## DATASET
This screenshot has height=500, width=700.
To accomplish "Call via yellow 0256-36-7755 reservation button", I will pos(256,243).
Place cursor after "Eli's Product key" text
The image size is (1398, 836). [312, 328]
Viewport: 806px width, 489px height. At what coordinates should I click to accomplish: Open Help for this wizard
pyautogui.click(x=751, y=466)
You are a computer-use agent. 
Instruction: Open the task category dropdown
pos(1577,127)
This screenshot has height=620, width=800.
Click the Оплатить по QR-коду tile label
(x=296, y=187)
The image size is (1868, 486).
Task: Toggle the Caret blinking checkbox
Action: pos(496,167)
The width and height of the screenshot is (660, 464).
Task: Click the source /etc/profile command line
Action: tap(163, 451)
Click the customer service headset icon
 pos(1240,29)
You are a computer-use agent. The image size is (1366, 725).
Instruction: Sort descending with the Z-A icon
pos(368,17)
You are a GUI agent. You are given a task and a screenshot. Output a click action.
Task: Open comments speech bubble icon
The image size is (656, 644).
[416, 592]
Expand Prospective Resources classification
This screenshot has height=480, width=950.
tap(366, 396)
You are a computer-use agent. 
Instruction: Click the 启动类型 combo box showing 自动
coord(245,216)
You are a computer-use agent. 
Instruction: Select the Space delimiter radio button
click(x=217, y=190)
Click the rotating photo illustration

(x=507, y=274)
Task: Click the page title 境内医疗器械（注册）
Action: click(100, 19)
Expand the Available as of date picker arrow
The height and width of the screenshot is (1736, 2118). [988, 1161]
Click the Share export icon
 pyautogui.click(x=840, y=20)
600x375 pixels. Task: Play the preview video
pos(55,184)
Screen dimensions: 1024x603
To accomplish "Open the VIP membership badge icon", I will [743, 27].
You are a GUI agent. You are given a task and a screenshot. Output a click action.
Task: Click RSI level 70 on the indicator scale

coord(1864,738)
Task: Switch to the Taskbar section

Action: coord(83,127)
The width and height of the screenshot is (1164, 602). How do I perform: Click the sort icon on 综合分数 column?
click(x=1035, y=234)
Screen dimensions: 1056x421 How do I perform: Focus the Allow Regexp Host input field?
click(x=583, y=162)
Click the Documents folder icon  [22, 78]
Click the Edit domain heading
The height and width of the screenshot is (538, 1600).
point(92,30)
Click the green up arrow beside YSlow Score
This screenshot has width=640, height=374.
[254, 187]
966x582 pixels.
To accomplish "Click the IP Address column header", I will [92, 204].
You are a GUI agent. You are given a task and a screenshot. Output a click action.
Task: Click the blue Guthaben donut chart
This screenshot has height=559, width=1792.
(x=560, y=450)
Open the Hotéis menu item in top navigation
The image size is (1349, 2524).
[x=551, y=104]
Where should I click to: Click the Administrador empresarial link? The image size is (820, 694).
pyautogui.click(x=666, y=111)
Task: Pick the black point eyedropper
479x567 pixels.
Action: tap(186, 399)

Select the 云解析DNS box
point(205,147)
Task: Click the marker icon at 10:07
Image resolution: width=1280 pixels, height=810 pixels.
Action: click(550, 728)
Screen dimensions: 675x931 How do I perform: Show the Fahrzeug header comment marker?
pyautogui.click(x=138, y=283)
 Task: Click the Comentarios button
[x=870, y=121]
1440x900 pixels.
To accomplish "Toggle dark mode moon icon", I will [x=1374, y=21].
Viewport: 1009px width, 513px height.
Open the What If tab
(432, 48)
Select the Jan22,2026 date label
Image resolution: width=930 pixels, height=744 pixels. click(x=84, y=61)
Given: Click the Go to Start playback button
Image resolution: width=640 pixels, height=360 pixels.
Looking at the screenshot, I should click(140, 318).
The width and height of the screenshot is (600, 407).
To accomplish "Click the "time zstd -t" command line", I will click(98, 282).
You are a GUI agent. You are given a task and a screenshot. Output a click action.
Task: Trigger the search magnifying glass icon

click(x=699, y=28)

## EXERCISE AIM
Transcribe each line of the data above, unaltered, from the one where "You are a computer-use agent. The" appears to the one where "Task: Open comments speech bubble icon" appears, inclusive of both.

## REPLY
You are a computer-use agent. The image size is (1366, 725).
Instruction: Sort descending with the Z-A icon
pos(368,17)
You are a GUI agent. You are given a task and a screenshot. Output a click action.
Task: Open comments speech bubble icon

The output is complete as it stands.